• **MATERIAL FOR THIS EXERCISE**:

==========

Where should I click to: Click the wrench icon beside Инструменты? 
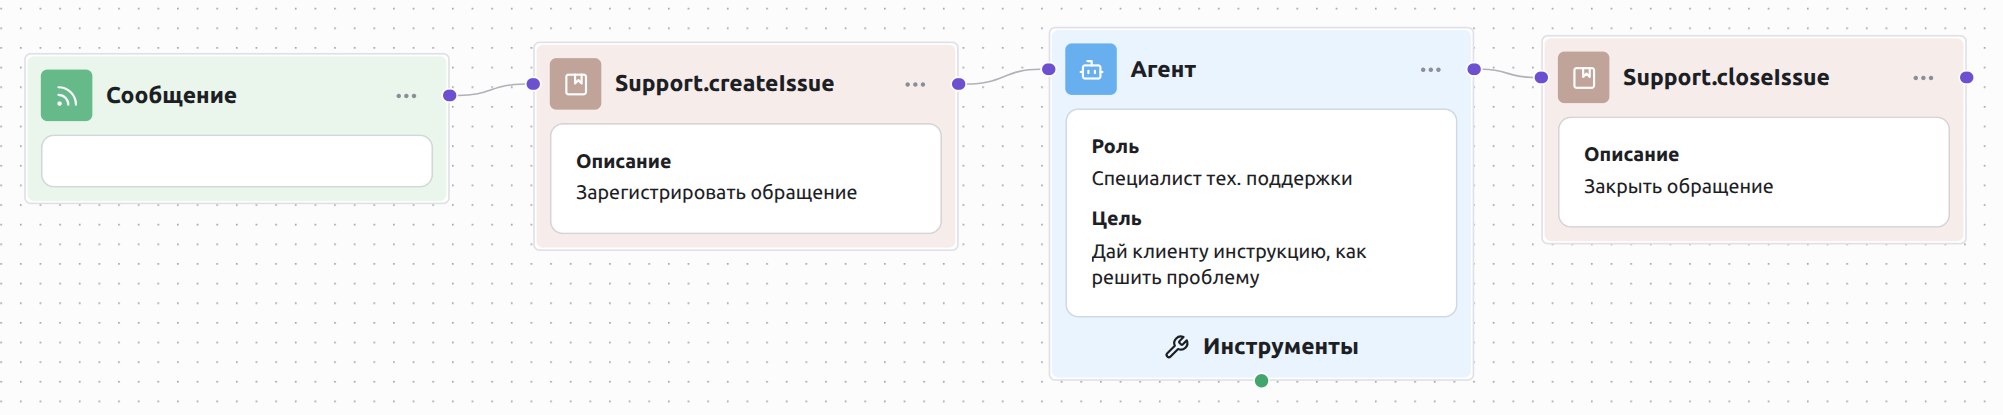click(1177, 347)
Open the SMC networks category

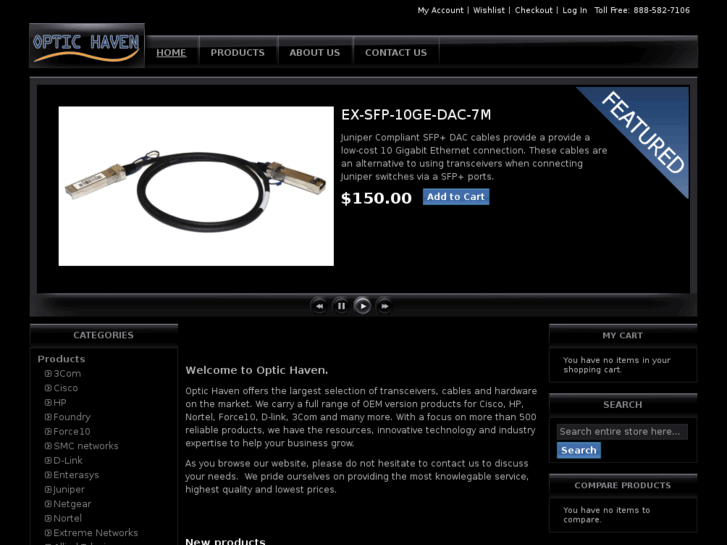click(86, 446)
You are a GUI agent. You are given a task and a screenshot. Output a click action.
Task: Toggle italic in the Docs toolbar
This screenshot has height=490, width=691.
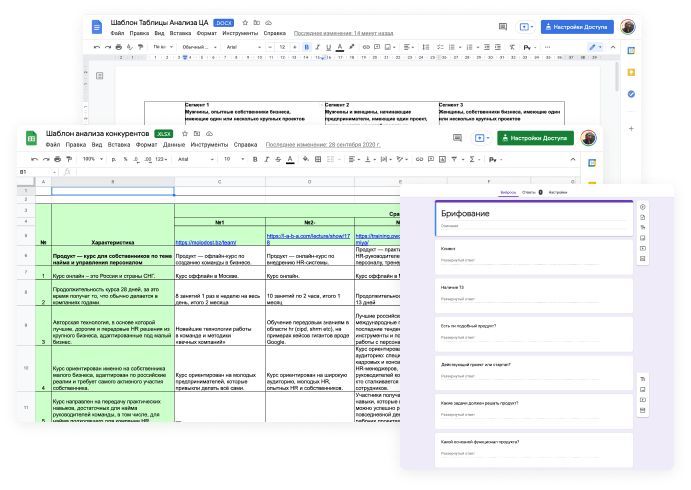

==========

• **WHAT YOU WILL DO**: Could you print the listing above word for word, without its pictures?

• **SOLVED EXERCISE**:
Where should I click to: Click the wrench icon beside Инструменты? 
click(1177, 347)
Open the SMC networks category

click(86, 446)
You are a GUI agent. You are given a task and a screenshot. Output a click action.
Task: Toggle italic in the Docs toolbar
This screenshot has height=490, width=691.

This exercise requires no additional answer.